──────── Data records ────────
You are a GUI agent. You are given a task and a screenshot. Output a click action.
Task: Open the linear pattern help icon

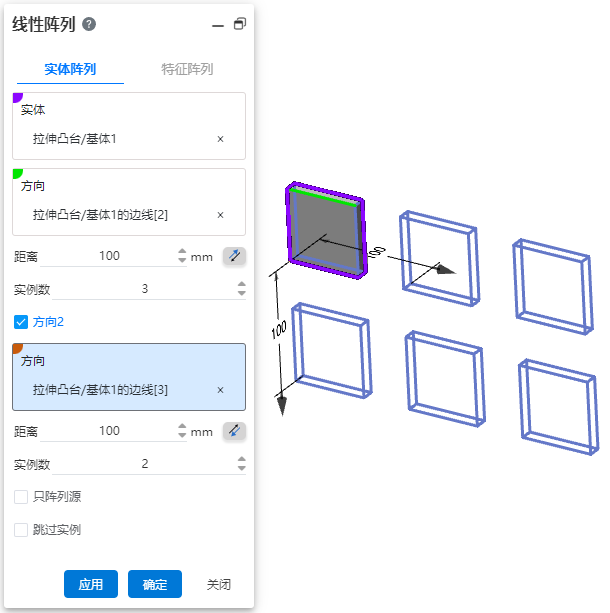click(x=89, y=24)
────────
──────── Data records ────────
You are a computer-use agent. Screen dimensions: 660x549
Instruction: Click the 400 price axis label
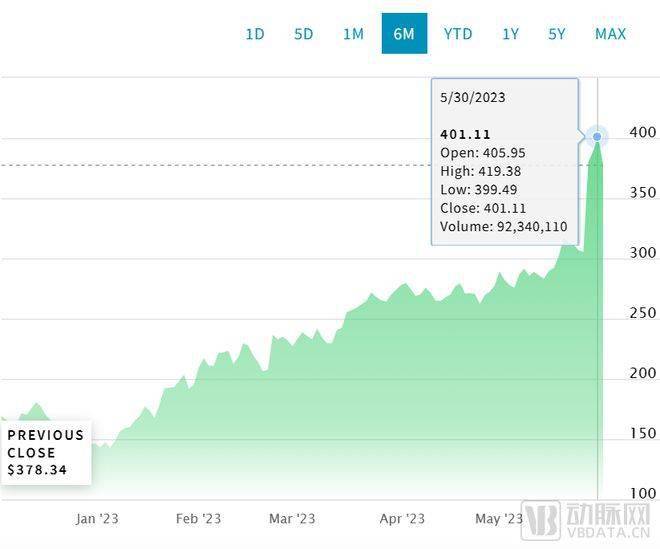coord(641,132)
────────
• _Exercise_
Show every line from the listing above in which the string "agent" appears.

• _Task response_
You are a GUI agent. You are given a task and a screenshot. Output a click action.
You are a computer-use agent. Screen dimensions: 660x549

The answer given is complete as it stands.